**PROBLEM TO WORK ON**
Extract, exactly as written, the line that contains "You are a computer-use" and all lines after it through the end of the records. Omit pictures.

[SUPPLIED MATERIAL Boundary: Start]

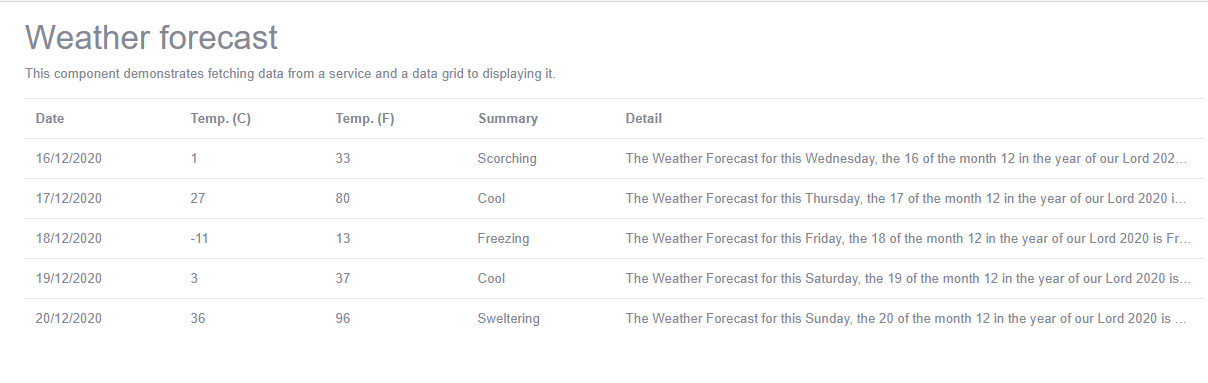
Task: Select the 19/12/2020 date cell
Action: tap(69, 278)
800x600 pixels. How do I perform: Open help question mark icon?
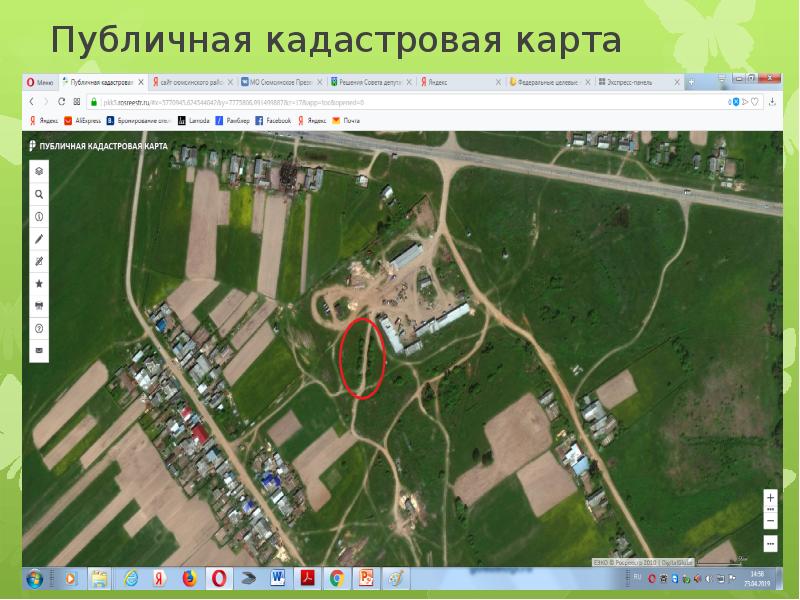click(39, 328)
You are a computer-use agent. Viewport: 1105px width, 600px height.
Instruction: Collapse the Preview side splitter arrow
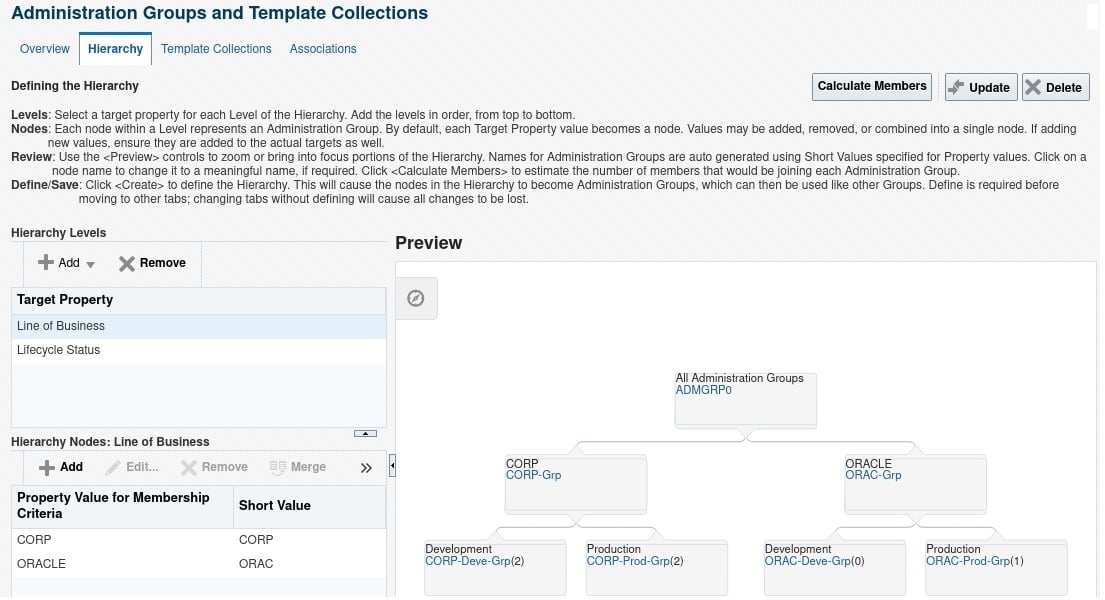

[SUPPLIED MATERIAL Boundary: End]

**EXERCISE OUTPUT**
You are a computer-use agent. Viewport: 1105px width, 600px height.
Instruction: Collapse the Preview side splitter arrow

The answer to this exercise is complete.